FT576 iPSC-derived CAR NK Cell Program
- Dose Escalation Completed in Phase 1 Multiple Myeloma Study. The Company has completed dose escalation in its multi-center, Phase 1 clinical trial of FT576, its BCMA-targeted CAR NK cell product candidate, for relapsed / refractory multiple myeloma (NCT05182073). Using a standard conditioning chemotherapy regimen, 12 patients were treated with a three-dose treatment schedule at 1 billion cells per dose (n=6) or at 2.5 billion cells per dose (n=6) as monotherapy or in combination with CD38-targeted monoclonal antibody therapy. There were no dose-limiting toxicities and no events of any grade of CRS, ICANS or GvHD. Response assessment is ongoing at 2.5 billion cells per dose. Five of six (83%) heavily pre-treated patients achieved a clinical response at 1 billion cells per dose, including two penta-exposed patients treated with FT576 as monotherapy that achieved very good partial responses. The Company is continuing to assess the FT576 Phase 1 dose-escalation dataset and to preclinically evaluate the potential of its next-generation, BCMA-targeted cell product candidates, including for the treatment of multiple myeloma and autoimmune diseases, and does not intend to further advance FT576 into Phase 1 dose expansion in relapsed / refractory multiple myeloma.
First Quarter 2024 Financial Results
- Cash & Investment Position: Cash, cash equivalents and investments as of March 31, 2024 were $391.1 million, which includes net proceeds from the closing of the Company’s approximately $80 million underwritten offering of common stock at $5.50 per share and approximately $20 million concurrent private placement of pre-funded warrants at $5.499 per pre-funded warrant in the first quarter of 2024.

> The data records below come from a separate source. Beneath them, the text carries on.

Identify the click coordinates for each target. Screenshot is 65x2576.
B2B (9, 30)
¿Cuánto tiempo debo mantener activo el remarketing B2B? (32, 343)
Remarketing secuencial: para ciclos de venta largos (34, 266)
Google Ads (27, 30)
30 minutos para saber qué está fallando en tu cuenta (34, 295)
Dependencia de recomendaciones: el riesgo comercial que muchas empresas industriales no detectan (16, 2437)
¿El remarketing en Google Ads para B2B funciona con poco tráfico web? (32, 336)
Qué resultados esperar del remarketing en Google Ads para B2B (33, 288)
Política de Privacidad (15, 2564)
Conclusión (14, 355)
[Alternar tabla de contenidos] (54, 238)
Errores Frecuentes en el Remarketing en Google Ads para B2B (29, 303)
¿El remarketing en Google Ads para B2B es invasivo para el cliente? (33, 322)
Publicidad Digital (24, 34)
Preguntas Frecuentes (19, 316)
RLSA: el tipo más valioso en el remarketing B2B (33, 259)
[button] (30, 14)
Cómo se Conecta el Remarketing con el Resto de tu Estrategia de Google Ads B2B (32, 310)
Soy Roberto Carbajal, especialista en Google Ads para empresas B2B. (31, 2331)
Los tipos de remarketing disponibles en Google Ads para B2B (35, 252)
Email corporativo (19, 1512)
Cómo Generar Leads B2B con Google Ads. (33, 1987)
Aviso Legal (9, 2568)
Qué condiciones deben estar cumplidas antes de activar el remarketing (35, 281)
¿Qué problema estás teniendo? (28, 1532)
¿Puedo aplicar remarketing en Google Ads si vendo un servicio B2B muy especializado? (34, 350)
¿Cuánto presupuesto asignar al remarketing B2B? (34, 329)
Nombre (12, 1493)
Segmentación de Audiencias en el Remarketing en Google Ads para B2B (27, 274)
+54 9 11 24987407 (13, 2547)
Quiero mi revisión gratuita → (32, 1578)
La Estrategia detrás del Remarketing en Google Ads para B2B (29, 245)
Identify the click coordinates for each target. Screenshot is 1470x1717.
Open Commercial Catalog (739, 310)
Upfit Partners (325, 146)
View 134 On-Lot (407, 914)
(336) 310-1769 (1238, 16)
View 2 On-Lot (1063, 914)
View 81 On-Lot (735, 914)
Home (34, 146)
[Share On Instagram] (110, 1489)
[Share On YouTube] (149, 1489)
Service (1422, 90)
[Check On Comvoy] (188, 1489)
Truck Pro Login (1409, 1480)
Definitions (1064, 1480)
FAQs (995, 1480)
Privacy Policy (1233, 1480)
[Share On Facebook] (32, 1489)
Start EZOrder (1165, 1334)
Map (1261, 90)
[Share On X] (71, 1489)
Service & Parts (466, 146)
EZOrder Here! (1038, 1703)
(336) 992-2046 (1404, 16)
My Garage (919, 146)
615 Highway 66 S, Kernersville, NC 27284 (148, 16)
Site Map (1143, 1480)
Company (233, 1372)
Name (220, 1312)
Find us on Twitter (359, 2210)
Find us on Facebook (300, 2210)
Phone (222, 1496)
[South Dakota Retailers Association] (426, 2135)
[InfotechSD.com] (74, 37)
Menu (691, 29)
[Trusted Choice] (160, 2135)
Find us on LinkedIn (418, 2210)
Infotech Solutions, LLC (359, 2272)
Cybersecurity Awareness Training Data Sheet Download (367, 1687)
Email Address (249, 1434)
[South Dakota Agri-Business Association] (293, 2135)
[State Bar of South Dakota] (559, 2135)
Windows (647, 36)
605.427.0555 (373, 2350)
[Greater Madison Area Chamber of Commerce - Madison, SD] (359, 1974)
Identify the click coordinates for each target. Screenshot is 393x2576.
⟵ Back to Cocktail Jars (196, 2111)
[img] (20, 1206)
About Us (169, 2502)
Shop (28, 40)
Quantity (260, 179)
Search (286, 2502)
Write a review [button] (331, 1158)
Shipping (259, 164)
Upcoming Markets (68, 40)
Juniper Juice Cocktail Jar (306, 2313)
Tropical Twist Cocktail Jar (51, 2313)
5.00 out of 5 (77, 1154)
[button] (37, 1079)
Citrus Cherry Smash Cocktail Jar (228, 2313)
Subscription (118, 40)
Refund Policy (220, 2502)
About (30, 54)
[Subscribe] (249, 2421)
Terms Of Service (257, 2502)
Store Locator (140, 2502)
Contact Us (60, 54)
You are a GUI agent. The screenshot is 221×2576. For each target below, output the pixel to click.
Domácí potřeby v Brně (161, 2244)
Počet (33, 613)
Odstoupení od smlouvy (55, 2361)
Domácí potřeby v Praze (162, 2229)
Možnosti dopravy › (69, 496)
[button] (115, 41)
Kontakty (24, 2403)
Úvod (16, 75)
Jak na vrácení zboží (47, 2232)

- Total Revenue: Revenue was $1.9 million for the first quarter of 2024, which was derived from the Company’s conduct of preclinical development activities for a second collaboration candidate targeting an undisclosed solid tumor antigen under its collaboration with Ono.
- Total Operating Expenses: For the first quarter of 2024, GAAP operating expenses were $53.0 million, including research and development expenses of $32.1 million and general and administrative expenses of $20.9 million. Such amounts included $11.0 million of non-cash stock-based compensation expense.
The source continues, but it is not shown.